=== Problem requirements ===
How many lines in the material contain the string "Given"? Only the number is wanted.

_ _ _

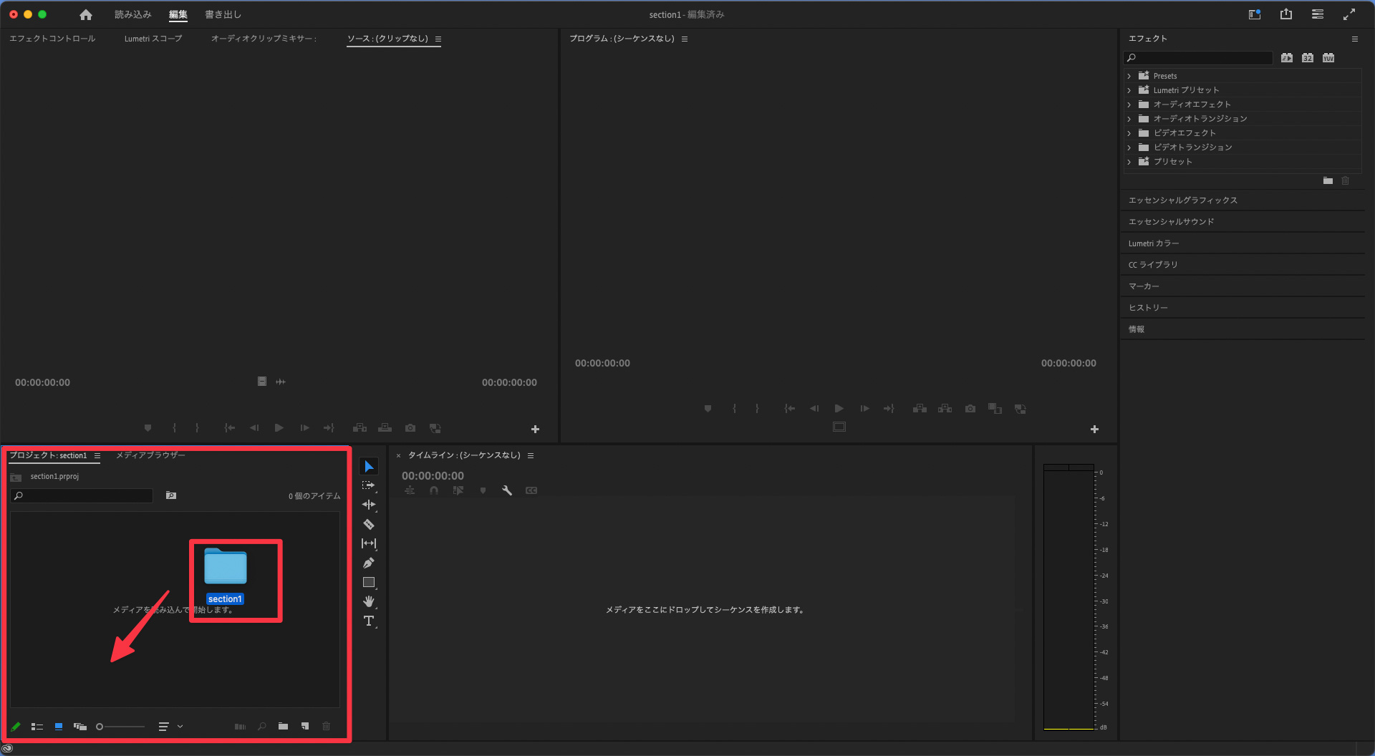Open the エッセンシャルグラフィックス panel
The image size is (1375, 756).
tap(1182, 200)
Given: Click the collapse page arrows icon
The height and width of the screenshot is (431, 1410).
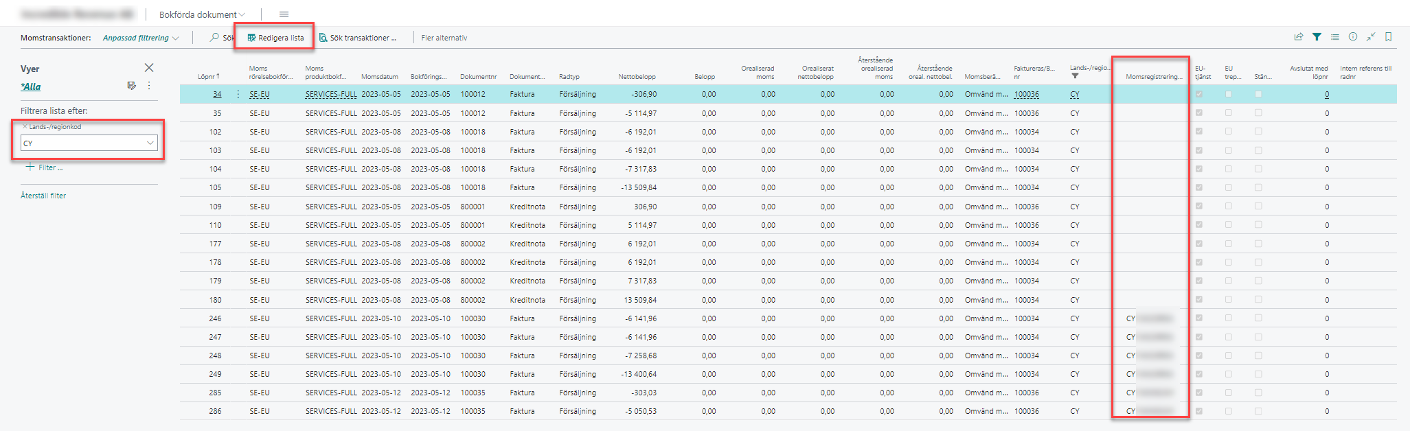Looking at the screenshot, I should coord(1370,37).
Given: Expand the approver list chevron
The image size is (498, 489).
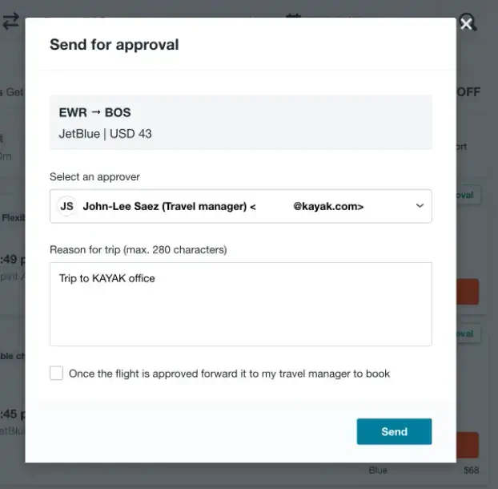Looking at the screenshot, I should (420, 206).

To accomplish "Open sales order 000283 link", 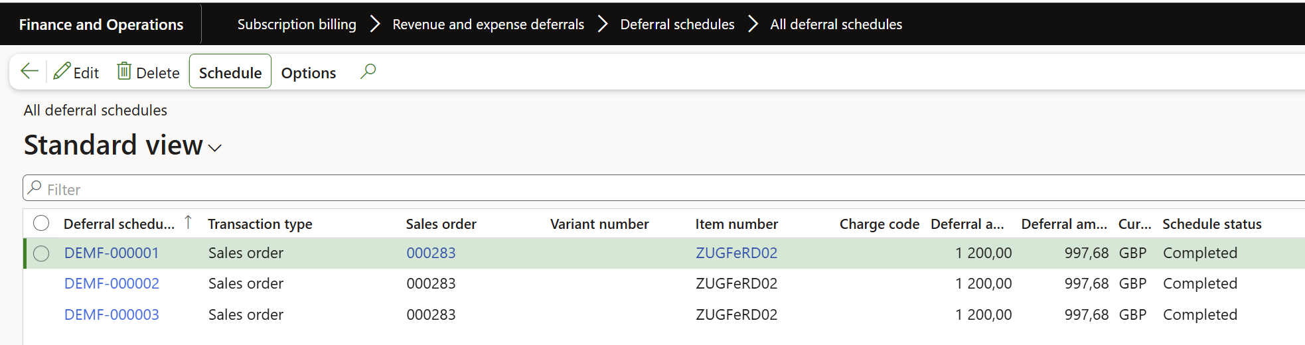I will click(431, 253).
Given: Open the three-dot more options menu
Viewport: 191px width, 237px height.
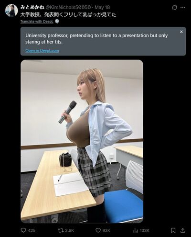Looking at the screenshot, I should [183, 8].
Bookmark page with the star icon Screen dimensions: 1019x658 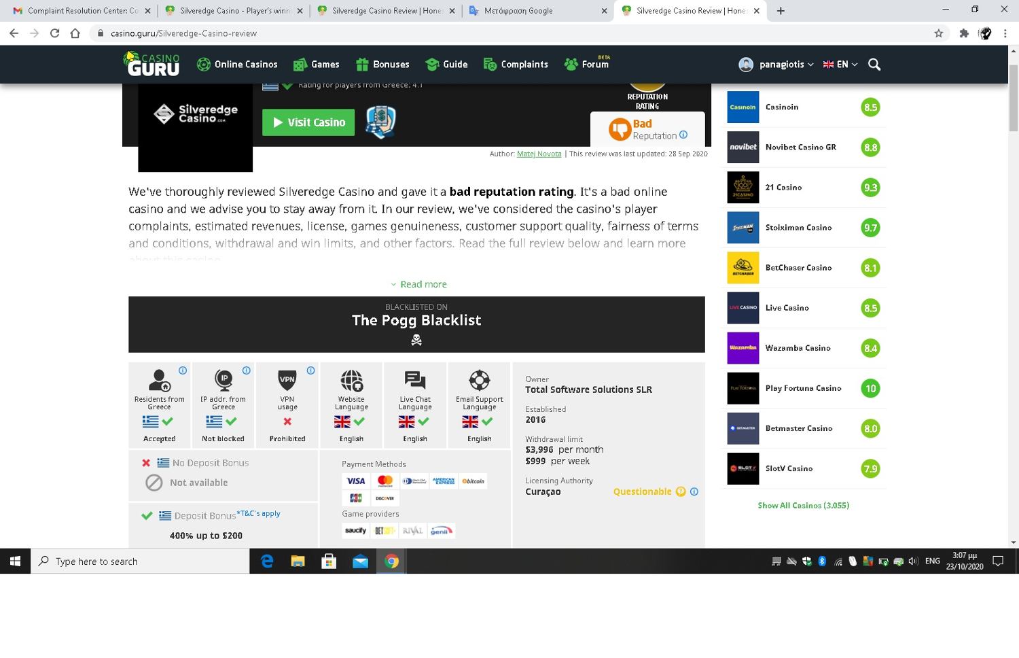939,33
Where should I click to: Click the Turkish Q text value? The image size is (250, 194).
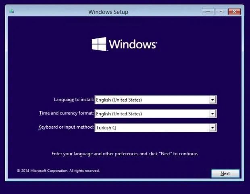106,128
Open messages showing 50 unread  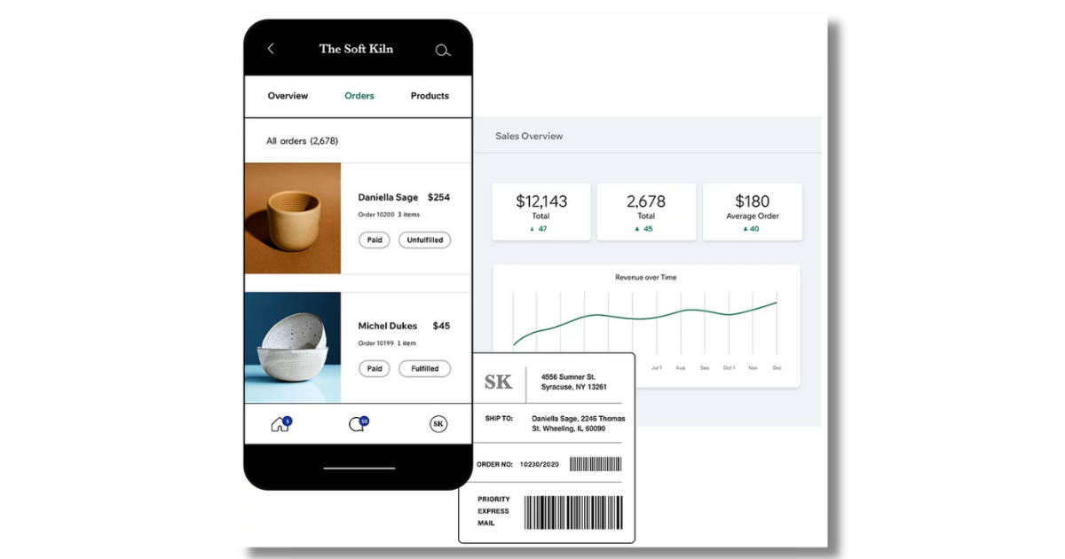[x=359, y=424]
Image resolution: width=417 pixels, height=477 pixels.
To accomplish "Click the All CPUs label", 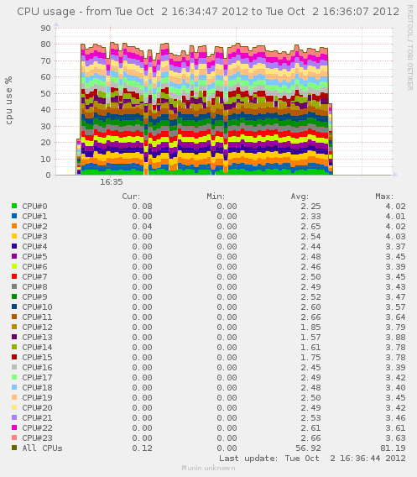I will 42,448.
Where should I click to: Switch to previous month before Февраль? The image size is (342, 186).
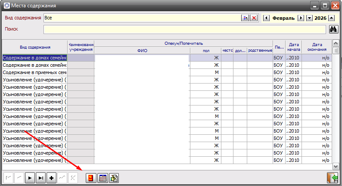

_ _ _

=== Answer for the task ===
3